**Directions:**
All entries below are to be set down again, identical to the source.

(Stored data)
....

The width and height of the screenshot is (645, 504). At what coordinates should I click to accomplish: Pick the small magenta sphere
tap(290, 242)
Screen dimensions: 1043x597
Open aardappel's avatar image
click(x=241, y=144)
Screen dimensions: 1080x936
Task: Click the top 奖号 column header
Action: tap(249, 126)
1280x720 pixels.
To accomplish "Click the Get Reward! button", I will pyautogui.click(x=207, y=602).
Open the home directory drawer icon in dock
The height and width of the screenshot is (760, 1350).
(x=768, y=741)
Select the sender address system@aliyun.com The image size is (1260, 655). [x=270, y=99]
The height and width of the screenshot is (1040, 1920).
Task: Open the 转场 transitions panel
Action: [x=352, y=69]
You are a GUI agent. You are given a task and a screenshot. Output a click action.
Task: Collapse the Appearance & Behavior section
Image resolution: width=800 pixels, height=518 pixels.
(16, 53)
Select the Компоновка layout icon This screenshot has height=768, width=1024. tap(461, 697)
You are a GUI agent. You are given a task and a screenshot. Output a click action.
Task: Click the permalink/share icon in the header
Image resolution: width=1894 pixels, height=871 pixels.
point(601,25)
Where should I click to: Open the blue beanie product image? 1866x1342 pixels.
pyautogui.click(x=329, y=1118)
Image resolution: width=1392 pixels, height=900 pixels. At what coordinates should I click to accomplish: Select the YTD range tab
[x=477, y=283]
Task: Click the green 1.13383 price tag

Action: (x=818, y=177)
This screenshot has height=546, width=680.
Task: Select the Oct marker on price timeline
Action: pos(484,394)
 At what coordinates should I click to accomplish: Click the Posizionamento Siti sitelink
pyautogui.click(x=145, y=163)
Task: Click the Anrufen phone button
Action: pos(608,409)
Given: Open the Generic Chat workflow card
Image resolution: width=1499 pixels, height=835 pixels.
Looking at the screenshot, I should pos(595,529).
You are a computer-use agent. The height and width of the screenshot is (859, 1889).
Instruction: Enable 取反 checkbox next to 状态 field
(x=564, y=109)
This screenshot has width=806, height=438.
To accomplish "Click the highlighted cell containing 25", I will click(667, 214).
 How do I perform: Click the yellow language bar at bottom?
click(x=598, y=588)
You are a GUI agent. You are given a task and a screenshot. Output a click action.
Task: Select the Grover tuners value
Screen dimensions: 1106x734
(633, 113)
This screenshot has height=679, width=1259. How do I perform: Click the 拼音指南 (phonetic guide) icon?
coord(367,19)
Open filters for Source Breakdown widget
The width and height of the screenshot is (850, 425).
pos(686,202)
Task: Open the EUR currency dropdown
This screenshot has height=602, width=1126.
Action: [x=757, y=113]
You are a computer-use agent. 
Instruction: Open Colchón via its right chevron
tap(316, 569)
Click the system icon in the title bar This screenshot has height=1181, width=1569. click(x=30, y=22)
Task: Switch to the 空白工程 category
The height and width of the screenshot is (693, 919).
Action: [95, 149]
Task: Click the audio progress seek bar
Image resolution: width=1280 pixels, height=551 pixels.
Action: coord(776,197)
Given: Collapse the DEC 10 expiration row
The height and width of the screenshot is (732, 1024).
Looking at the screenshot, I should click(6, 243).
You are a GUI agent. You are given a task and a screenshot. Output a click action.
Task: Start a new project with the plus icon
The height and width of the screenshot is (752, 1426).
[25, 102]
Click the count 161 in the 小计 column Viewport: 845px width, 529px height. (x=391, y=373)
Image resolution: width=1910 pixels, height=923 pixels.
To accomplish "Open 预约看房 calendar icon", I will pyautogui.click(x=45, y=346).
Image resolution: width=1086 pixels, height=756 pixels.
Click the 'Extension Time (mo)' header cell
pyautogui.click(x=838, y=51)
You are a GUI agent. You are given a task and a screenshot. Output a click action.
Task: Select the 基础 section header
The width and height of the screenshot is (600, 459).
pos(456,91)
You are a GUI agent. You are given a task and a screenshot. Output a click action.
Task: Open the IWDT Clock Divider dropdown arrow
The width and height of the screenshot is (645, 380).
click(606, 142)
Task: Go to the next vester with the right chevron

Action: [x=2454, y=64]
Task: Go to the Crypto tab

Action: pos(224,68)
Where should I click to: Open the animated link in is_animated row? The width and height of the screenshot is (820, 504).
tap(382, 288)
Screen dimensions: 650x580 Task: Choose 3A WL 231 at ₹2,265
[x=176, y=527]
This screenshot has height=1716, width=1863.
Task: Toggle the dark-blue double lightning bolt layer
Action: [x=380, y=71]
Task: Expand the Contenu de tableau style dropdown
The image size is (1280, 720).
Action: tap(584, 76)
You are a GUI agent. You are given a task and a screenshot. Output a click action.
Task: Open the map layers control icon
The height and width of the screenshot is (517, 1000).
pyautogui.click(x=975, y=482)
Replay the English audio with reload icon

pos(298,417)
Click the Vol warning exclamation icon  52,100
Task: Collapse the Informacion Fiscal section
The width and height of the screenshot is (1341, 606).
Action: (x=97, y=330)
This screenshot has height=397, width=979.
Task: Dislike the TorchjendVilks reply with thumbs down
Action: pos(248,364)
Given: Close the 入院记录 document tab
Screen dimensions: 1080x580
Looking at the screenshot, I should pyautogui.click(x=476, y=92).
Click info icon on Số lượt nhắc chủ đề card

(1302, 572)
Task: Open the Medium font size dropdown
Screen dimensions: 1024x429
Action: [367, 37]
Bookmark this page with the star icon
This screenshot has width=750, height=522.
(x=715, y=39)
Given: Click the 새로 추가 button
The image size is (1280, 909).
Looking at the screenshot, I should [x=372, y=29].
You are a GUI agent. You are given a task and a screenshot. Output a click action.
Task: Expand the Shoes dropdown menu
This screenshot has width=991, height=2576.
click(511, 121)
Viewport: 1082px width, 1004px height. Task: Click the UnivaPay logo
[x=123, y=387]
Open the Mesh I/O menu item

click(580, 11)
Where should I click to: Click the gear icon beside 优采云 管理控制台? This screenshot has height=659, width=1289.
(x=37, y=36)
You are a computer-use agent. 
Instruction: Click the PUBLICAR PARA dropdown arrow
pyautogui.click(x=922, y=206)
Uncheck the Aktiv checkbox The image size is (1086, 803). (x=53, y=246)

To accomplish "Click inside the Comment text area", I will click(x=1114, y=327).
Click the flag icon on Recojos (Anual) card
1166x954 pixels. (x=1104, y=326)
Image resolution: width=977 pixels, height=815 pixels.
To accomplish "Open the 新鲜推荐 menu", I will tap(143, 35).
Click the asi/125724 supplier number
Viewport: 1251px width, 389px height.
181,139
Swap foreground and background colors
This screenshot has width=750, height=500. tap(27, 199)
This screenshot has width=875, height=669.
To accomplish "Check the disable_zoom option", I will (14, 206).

....

**Completed exercise:**
The width and height of the screenshot is (645, 504). At what coordinates should I click to accomplish: Pick the small magenta sphere
tap(290, 242)
Screen dimensions: 1043x597
Open aardappel's avatar image
click(x=241, y=144)
Screen dimensions: 1080x936
Task: Click the top 奖号 column header
Action: tap(249, 126)
1280x720 pixels.
To accomplish "Click the Get Reward! button", I will pyautogui.click(x=207, y=602).
Open the home directory drawer icon in dock
The height and width of the screenshot is (760, 1350).
(x=768, y=741)
Select the sender address system@aliyun.com The image size is (1260, 655). [x=270, y=99]
The height and width of the screenshot is (1040, 1920).
Task: Open the 转场 transitions panel
Action: [x=352, y=69]
You are a GUI agent. You are given a task and a screenshot. Output a click action.
Task: Collapse the Appearance & Behavior section
Image resolution: width=800 pixels, height=518 pixels.
(16, 53)
Select the Компоновка layout icon This screenshot has height=768, width=1024. tap(461, 697)
You are a GUI agent. You are given a task and a screenshot. Output a click action.
Task: Click the permalink/share icon in the header
Image resolution: width=1894 pixels, height=871 pixels.
point(601,25)
Where should I click to: Open the blue beanie product image? 1866x1342 pixels.
pyautogui.click(x=329, y=1118)
Image resolution: width=1392 pixels, height=900 pixels. At what coordinates should I click to accomplish: Select the YTD range tab
[x=477, y=283]
Task: Click the green 1.13383 price tag

Action: (x=818, y=177)
This screenshot has height=546, width=680.
Task: Select the Oct marker on price timeline
Action: pos(484,394)
 At what coordinates should I click to accomplish: Click the Posizionamento Siti sitelink
pyautogui.click(x=145, y=163)
Task: Click the Anrufen phone button
Action: pos(608,409)
Given: Open the Generic Chat workflow card
Image resolution: width=1499 pixels, height=835 pixels.
Looking at the screenshot, I should pos(595,529).
You are a computer-use agent. The height and width of the screenshot is (859, 1889).
Instruction: Enable 取反 checkbox next to 状态 field
(x=564, y=109)
This screenshot has width=806, height=438.
To accomplish "Click the highlighted cell containing 25", I will click(667, 214).
 How do I perform: Click the yellow language bar at bottom?
click(x=598, y=588)
You are a GUI agent. You are given a task and a screenshot. Output a click action.
Task: Select the Grover tuners value
Screen dimensions: 1106x734
(633, 113)
This screenshot has height=679, width=1259. How do I perform: Click the 拼音指南 (phonetic guide) icon?
coord(367,19)
Open filters for Source Breakdown widget
The width and height of the screenshot is (850, 425).
pos(686,202)
Task: Open the EUR currency dropdown
This screenshot has height=602, width=1126.
Action: [x=757, y=113]
You are a computer-use agent. 
Instruction: Open Colchón via its right chevron
tap(316, 569)
Click the system icon in the title bar This screenshot has height=1181, width=1569. click(x=30, y=22)
Task: Switch to the 空白工程 category
The height and width of the screenshot is (693, 919).
Action: [95, 149]
Task: Click the audio progress seek bar
Image resolution: width=1280 pixels, height=551 pixels.
Action: coord(776,197)
Given: Collapse the DEC 10 expiration row
The height and width of the screenshot is (732, 1024).
Looking at the screenshot, I should click(6, 243).
You are a GUI agent. You are given a task and a screenshot. Output a click action.
Task: Start a new project with the plus icon
The height and width of the screenshot is (752, 1426).
[25, 102]
Click the count 161 in the 小计 column Viewport: 845px width, 529px height. (x=391, y=373)
Image resolution: width=1910 pixels, height=923 pixels.
To accomplish "Open 预约看房 calendar icon", I will pyautogui.click(x=45, y=346).
Image resolution: width=1086 pixels, height=756 pixels.
Click the 'Extension Time (mo)' header cell
pyautogui.click(x=838, y=51)
You are a GUI agent. You are given a task and a screenshot. Output a click action.
Task: Select the 基础 section header
The width and height of the screenshot is (600, 459).
pos(456,91)
You are a GUI agent. You are given a task and a screenshot. Output a click action.
Task: Open the IWDT Clock Divider dropdown arrow
The width and height of the screenshot is (645, 380).
click(606, 142)
Task: Go to the next vester with the right chevron

Action: [x=2454, y=64]
Task: Go to the Crypto tab

Action: pos(224,68)
Where should I click to: Open the animated link in is_animated row? The width and height of the screenshot is (820, 504).
tap(382, 288)
Screen dimensions: 650x580 Task: Choose 3A WL 231 at ₹2,265
[x=176, y=527]
This screenshot has height=1716, width=1863.
Task: Toggle the dark-blue double lightning bolt layer
Action: [x=380, y=71]
Task: Expand the Contenu de tableau style dropdown
The image size is (1280, 720).
Action: tap(584, 76)
You are a GUI agent. You are given a task and a screenshot. Output a click action.
Task: Open the map layers control icon
The height and width of the screenshot is (517, 1000).
pyautogui.click(x=975, y=482)
Replay the English audio with reload icon

pos(298,417)
Click the Vol warning exclamation icon  52,100
Task: Collapse the Informacion Fiscal section
The width and height of the screenshot is (1341, 606).
Action: (x=97, y=330)
This screenshot has height=397, width=979.
Task: Dislike the TorchjendVilks reply with thumbs down
Action: pos(248,364)
Given: Close the 入院记录 document tab
Screen dimensions: 1080x580
Looking at the screenshot, I should pyautogui.click(x=476, y=92).
Click info icon on Số lượt nhắc chủ đề card

(1302, 572)
Task: Open the Medium font size dropdown
Screen dimensions: 1024x429
Action: [367, 37]
Bookmark this page with the star icon
This screenshot has width=750, height=522.
(x=715, y=39)
Given: Click the 새로 추가 button
The image size is (1280, 909).
Looking at the screenshot, I should [x=372, y=29].
You are a GUI agent. You are given a task and a screenshot. Output a click action.
Task: Expand the Shoes dropdown menu
This screenshot has width=991, height=2576.
click(511, 121)
Viewport: 1082px width, 1004px height. Task: Click the UnivaPay logo
[x=123, y=387]
Open the Mesh I/O menu item

click(580, 11)
Where should I click to: Click the gear icon beside 优采云 管理控制台? This screenshot has height=659, width=1289.
(x=37, y=36)
You are a computer-use agent. 
Instruction: Click the PUBLICAR PARA dropdown arrow
pyautogui.click(x=922, y=206)
Uncheck the Aktiv checkbox The image size is (1086, 803). (x=53, y=246)

To accomplish "Click inside the Comment text area", I will click(x=1114, y=327).
Click the flag icon on Recojos (Anual) card
1166x954 pixels. (x=1104, y=326)
Image resolution: width=977 pixels, height=815 pixels.
To accomplish "Open the 新鲜推荐 menu", I will tap(143, 35).
Click the asi/125724 supplier number
Viewport: 1251px width, 389px height.
181,139
Swap foreground and background colors
This screenshot has width=750, height=500. tap(27, 199)
This screenshot has width=875, height=669.
To accomplish "Check the disable_zoom option", I will (14, 206).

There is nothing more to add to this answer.